Listed records:
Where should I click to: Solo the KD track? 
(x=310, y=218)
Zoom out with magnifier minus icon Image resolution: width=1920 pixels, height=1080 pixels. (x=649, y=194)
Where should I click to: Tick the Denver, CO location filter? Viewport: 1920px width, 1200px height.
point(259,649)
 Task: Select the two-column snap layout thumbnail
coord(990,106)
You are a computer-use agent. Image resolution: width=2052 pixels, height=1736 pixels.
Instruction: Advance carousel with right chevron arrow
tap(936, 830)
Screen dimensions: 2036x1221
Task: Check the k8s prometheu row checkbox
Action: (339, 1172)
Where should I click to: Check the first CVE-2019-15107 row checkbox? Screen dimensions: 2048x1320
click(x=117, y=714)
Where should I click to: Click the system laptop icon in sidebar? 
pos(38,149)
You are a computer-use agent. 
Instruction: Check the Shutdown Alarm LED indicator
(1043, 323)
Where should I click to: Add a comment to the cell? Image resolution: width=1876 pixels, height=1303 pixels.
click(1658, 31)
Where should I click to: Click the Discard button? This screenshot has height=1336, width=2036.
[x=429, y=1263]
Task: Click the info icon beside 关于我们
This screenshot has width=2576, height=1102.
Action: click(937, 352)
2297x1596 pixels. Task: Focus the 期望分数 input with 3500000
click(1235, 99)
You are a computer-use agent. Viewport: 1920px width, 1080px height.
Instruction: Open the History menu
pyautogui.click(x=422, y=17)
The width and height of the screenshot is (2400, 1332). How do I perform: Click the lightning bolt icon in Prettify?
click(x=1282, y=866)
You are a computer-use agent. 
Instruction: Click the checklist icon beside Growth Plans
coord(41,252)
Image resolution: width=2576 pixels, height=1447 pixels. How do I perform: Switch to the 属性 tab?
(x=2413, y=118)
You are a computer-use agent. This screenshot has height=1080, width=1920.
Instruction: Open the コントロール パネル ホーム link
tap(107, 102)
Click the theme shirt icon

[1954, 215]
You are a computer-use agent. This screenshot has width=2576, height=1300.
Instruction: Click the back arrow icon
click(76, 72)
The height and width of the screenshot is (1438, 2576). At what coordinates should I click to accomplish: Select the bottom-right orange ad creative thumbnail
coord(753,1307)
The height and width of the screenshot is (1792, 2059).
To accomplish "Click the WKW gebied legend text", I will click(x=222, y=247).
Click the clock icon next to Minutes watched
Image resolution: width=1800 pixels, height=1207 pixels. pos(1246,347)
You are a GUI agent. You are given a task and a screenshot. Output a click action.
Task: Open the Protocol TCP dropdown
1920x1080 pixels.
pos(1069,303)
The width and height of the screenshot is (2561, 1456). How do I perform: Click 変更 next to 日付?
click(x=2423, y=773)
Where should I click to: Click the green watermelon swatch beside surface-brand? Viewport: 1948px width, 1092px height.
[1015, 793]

The problem:
Repeat each record exactly, leaving nothing out.

Answer section:
Where should I click to: Solo the KD track? 
(x=310, y=218)
Zoom out with magnifier minus icon Image resolution: width=1920 pixels, height=1080 pixels. (x=649, y=194)
Where should I click to: Tick the Denver, CO location filter? Viewport: 1920px width, 1200px height.
point(259,649)
 Task: Select the two-column snap layout thumbnail
coord(990,106)
You are a computer-use agent. Image resolution: width=2052 pixels, height=1736 pixels.
Instruction: Advance carousel with right chevron arrow
tap(936, 830)
Screen dimensions: 2036x1221
Task: Check the k8s prometheu row checkbox
Action: (339, 1172)
Where should I click to: Check the first CVE-2019-15107 row checkbox? Screen dimensions: 2048x1320
click(x=117, y=714)
Where should I click to: Click the system laptop icon in sidebar? 
pos(38,149)
You are a computer-use agent. 
Instruction: Check the Shutdown Alarm LED indicator
(1043, 323)
Where should I click to: Add a comment to the cell? Image resolution: width=1876 pixels, height=1303 pixels.
click(1658, 31)
Where should I click to: Click the Discard button? This screenshot has height=1336, width=2036.
[x=429, y=1263]
Task: Click the info icon beside 关于我们
This screenshot has width=2576, height=1102.
Action: click(937, 352)
2297x1596 pixels. Task: Focus the 期望分数 input with 3500000
click(1235, 99)
You are a computer-use agent. Viewport: 1920px width, 1080px height.
Instruction: Open the History menu
pyautogui.click(x=422, y=17)
The width and height of the screenshot is (2400, 1332). How do I perform: Click the lightning bolt icon in Prettify?
click(x=1282, y=866)
You are a computer-use agent. 
Instruction: Click the checklist icon beside Growth Plans
coord(41,252)
Image resolution: width=2576 pixels, height=1447 pixels. How do I perform: Switch to the 属性 tab?
(x=2413, y=118)
You are a computer-use agent. This screenshot has height=1080, width=1920.
Instruction: Open the コントロール パネル ホーム link
tap(107, 102)
Click the theme shirt icon

[1954, 215]
You are a computer-use agent. This screenshot has width=2576, height=1300.
Instruction: Click the back arrow icon
click(76, 72)
The height and width of the screenshot is (1438, 2576). At what coordinates should I click to accomplish: Select the bottom-right orange ad creative thumbnail
coord(753,1307)
The height and width of the screenshot is (1792, 2059).
To accomplish "Click the WKW gebied legend text", I will click(x=222, y=247).
Click the clock icon next to Minutes watched
Image resolution: width=1800 pixels, height=1207 pixels. pos(1246,347)
You are a GUI agent. You are given a task and a screenshot. Output a click action.
Task: Open the Protocol TCP dropdown
1920x1080 pixels.
pos(1069,303)
The width and height of the screenshot is (2561, 1456). How do I perform: Click 変更 next to 日付?
click(x=2423, y=773)
Where should I click to: Click the green watermelon swatch beside surface-brand? Viewport: 1948px width, 1092px height.
[1015, 793]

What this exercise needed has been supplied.